Exercise prompt = Output the lines of the listing below as a numbered list, starting at the line containing "Viewport: 800px width, 415px height." and continuing through the end of the listing, both included. Skip blank lines and leave the pictures out.

Collected data:

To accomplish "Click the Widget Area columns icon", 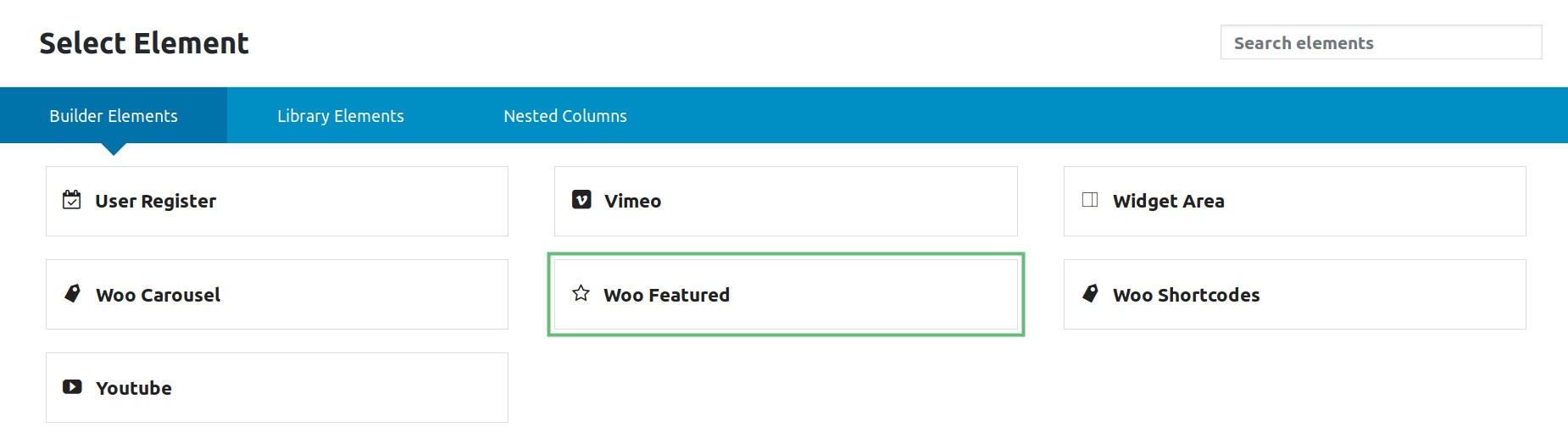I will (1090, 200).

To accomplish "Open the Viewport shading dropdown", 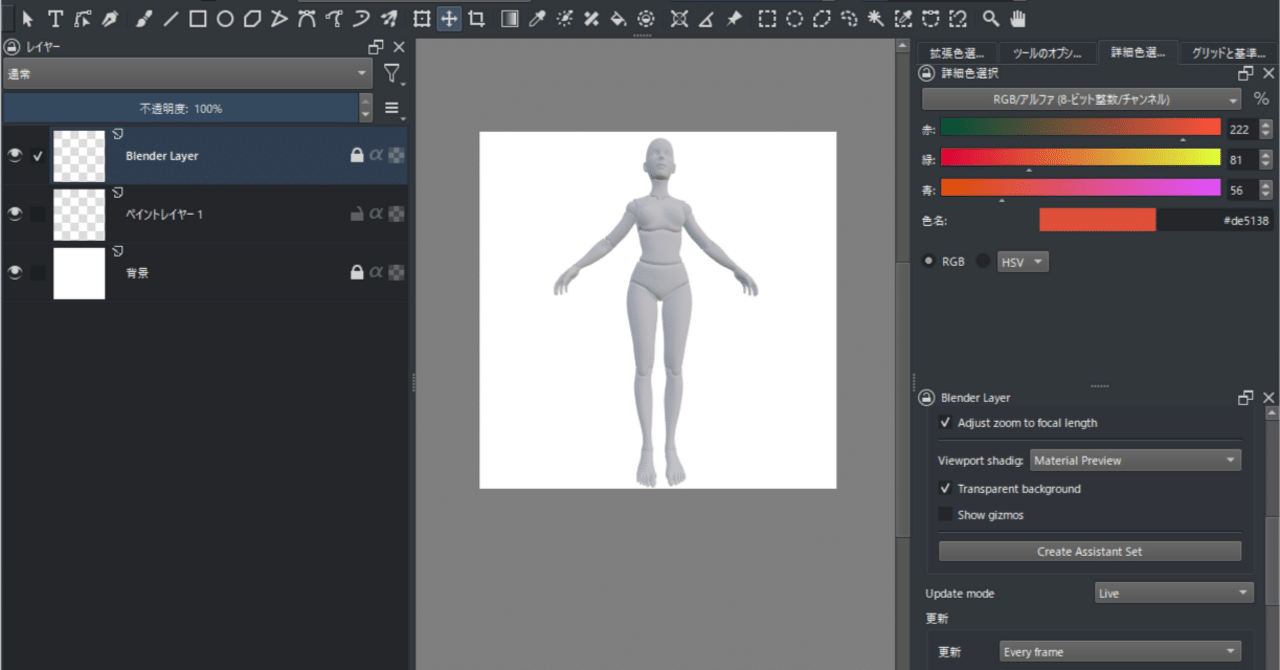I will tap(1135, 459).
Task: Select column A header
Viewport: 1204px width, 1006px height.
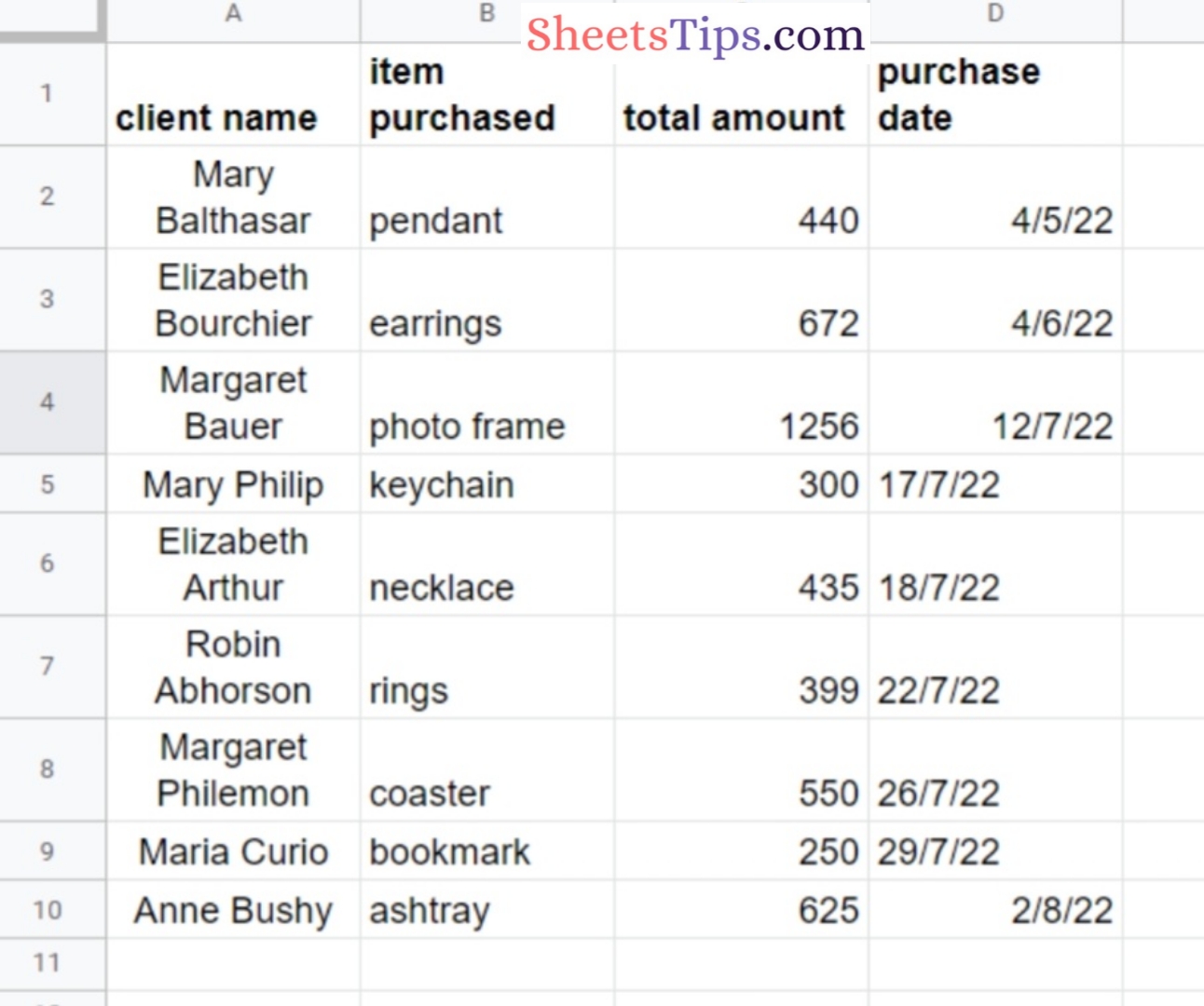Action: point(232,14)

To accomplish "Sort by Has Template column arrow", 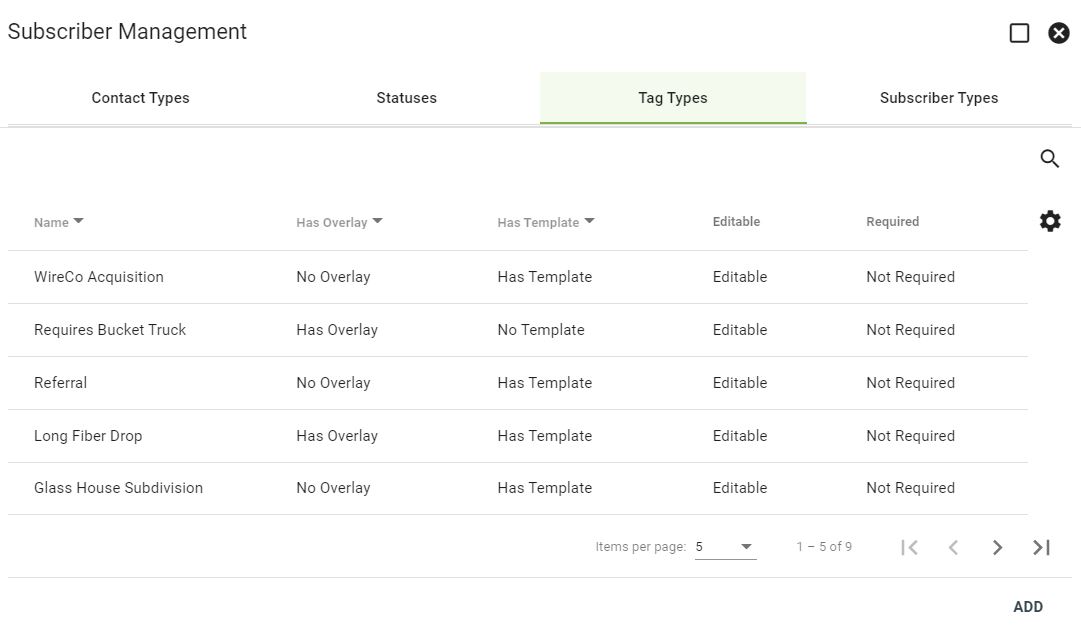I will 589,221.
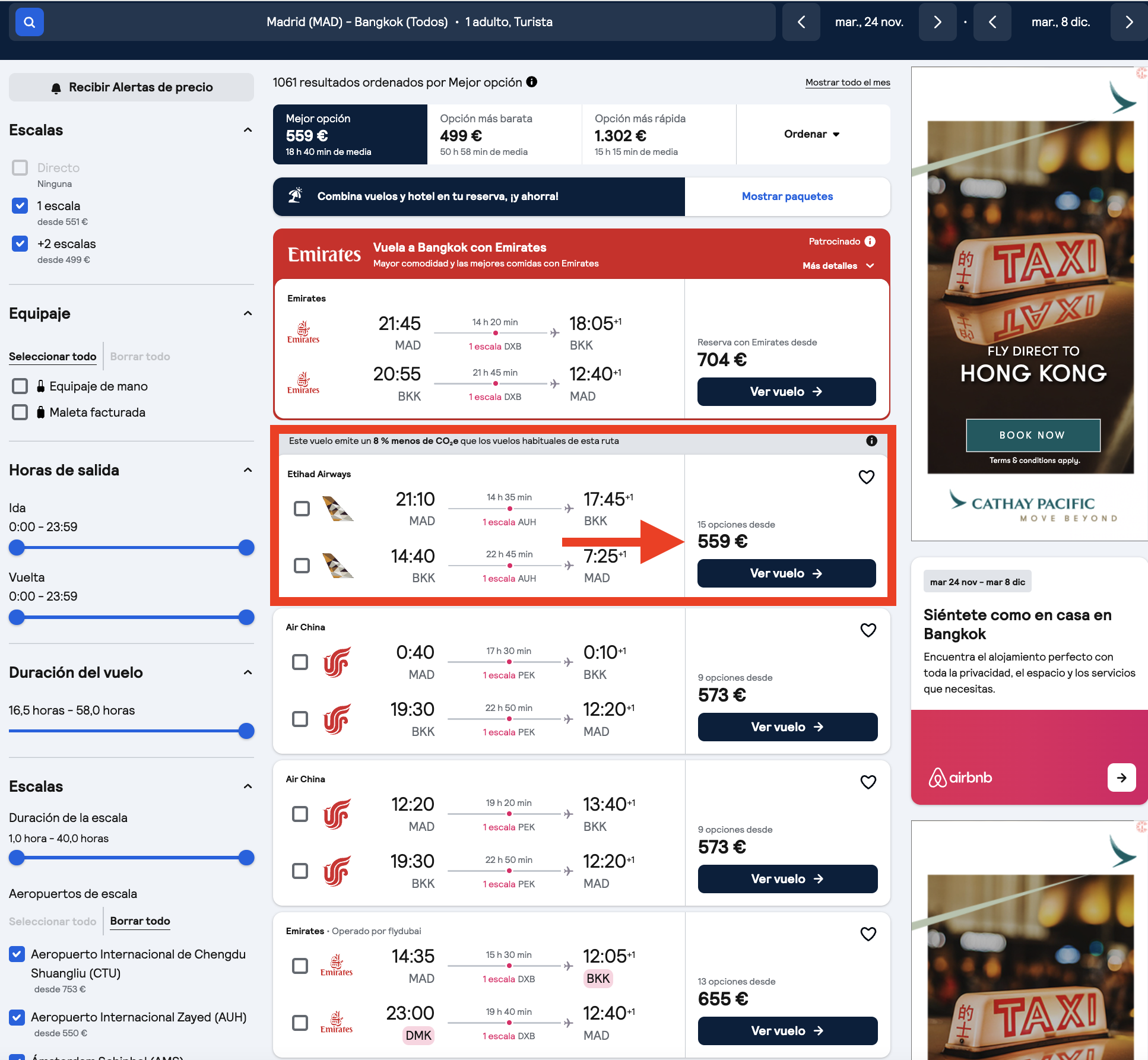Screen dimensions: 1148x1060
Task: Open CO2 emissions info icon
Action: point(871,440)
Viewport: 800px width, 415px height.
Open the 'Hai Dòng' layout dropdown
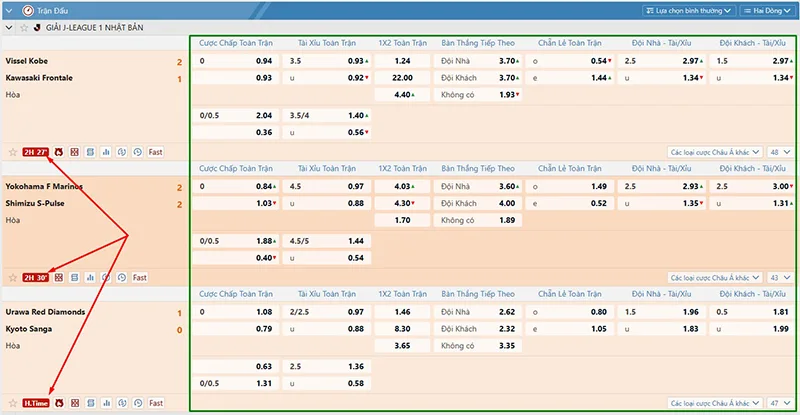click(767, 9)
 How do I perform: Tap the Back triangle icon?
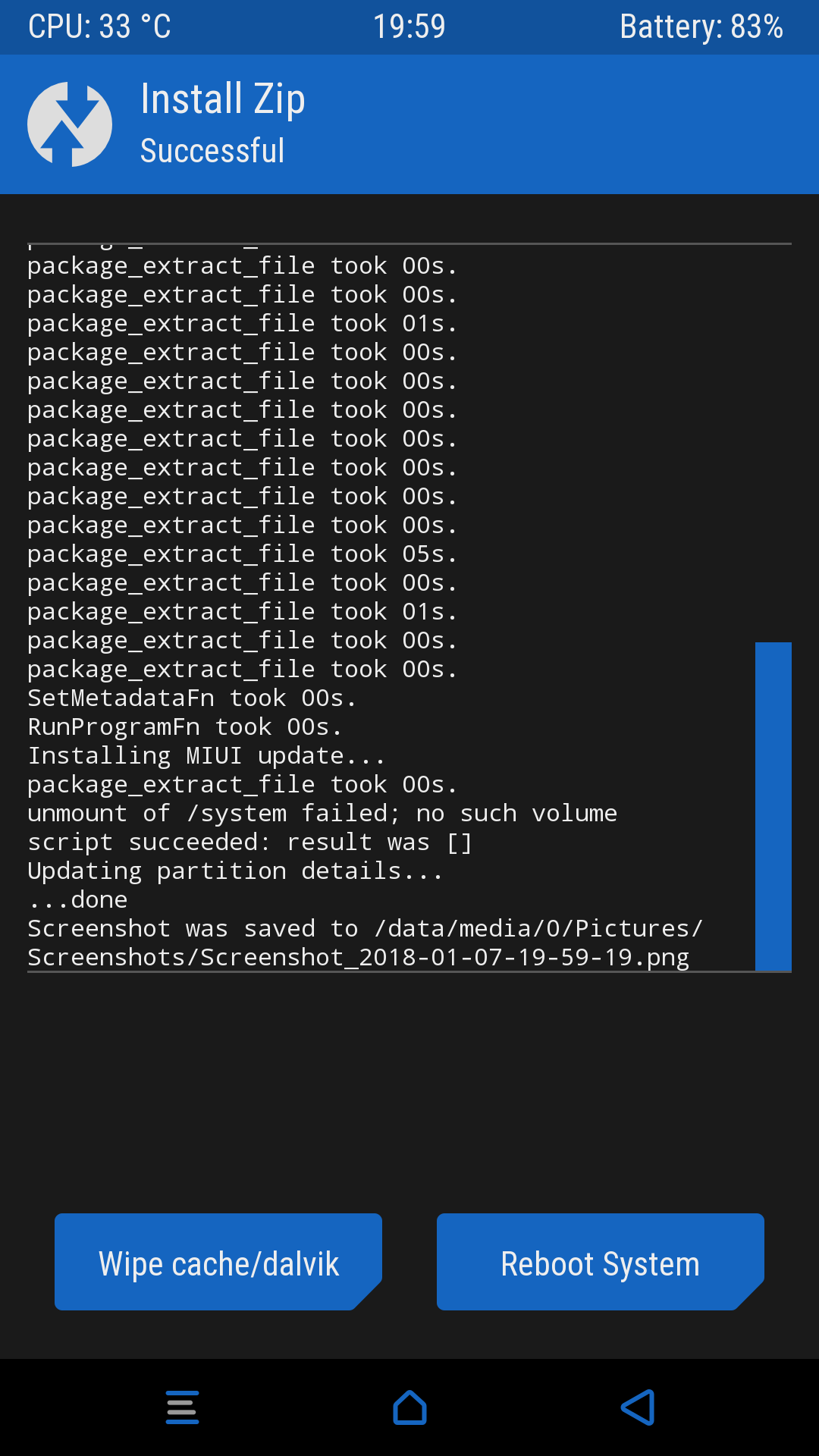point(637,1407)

Task output =
1. Viewport: 800px width, 415px height.
2. Open the 'Hai Dòng' layout dropdown
3. click(767, 9)
4.  How do I perform: Tap the Back triangle icon?
5. point(637,1407)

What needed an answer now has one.